======== DOCUMENT SECTION ========
# Lecture II – The Problem of Statistical Machine Learning. Formal description of the HiggsML challenge.

Consider the following problem of searching for functional dependency which we call the model of learning from examples or the supervised learning. In this model we are given a set of pairs $(x, y)$ called the training set. The elements $x$ are coming from some space $X$ which we call the input set. In what follows we will always assume that $x$ are i.i.d. and generated according to some fixed but unknown probability distribution $F(x)$. The elements $y$ are the elements of the set $Y$ which we call the output set.

There is some dependence between the elements of $X$ and $Y$ which is given by the unknown probability distribution $F(x, y)$ on the product space $X \times Y$.

The elements of the training set are obtained as follows. Given the input $x$ the operator generates an output response according to the conditional distribution function $F(y|x)$ and we observe the sample of these responses:  $(x_1, y_1), (x_2, y_2), \ldots, (x_N, y_N)$ – the training set (this includes the case when the operator uses a function $y=f(x)$ to generate a response). The learning machine observes this output and creates an approximation of an unknown operator. In the context of statistical machine learning by approximation we usually mean “selection of the best function from the given class of functions”.
========
SET TASKS:
a) Decide whether each statement agrees with the lecture on statistical machine learning, answering yes or no and quoting the words of the lecture that settle it. (i) The inputs x are assumed to be i.i.d. (ii) The distribution F(x, y) on the product space is known. (iii) The given set of pairs (x, y) is called the test set.
b) According to the lecture on statistical machine learning, what is usually meant by approximation in that context?
c) Summarize the lecture on statistical machine learning in two sentences.
The records have no connection to the lecture on statistical machine learning.
======== DATA LINES ========
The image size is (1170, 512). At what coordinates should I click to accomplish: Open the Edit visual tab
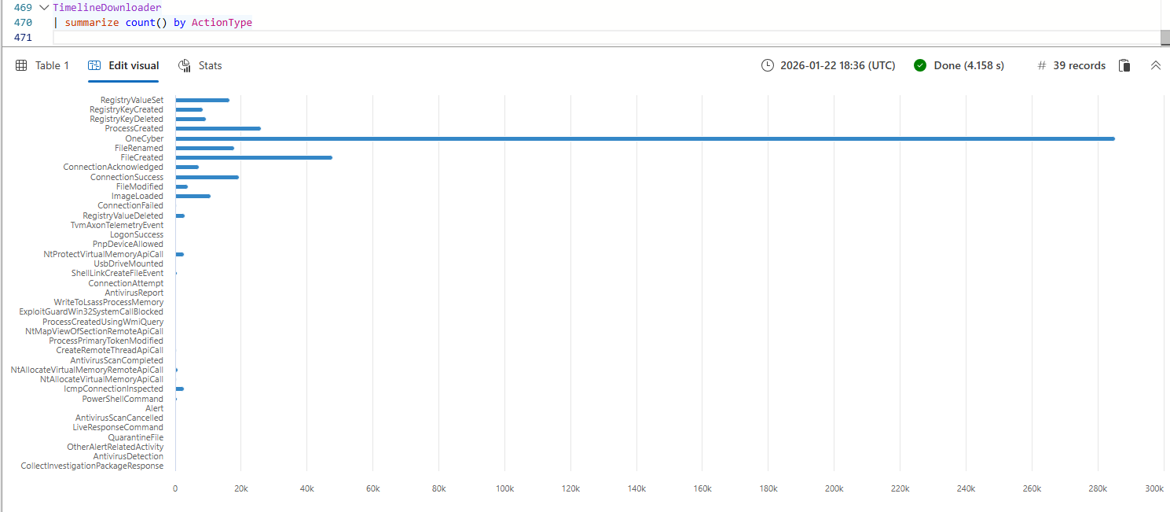click(124, 66)
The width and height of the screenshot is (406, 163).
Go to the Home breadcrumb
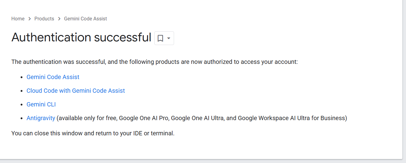(x=18, y=19)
========
ANSWERS IN ORDER:
a)
(i) Yes: "we will always assume that $x$ are i.i.d. and generated according to some fixed but unknown probability distribution $F(x)$"
(ii) No: "given by the unknown probability distribution $F(x, y)$ on the product space $X \times Y$"
(iii) No: "In this model we are given a set of pairs $(x, y)$ called the training set."

b) Selection of the best function from the given class of functions.

c) In supervised learning, a training set of pairs (x, y) is given: the inputs x come from an input set X and are i.i.d. according to an unknown distribution F(x), the outputs y belong to an output set Y, and their dependence is given by an unknown distribution F(x, y) on X × Y. An operator generates responses from the conditional distribution F(y|x), and the learning machine observes them to approximate the unknown operator, which usually means selecting the best function from a given class of functions.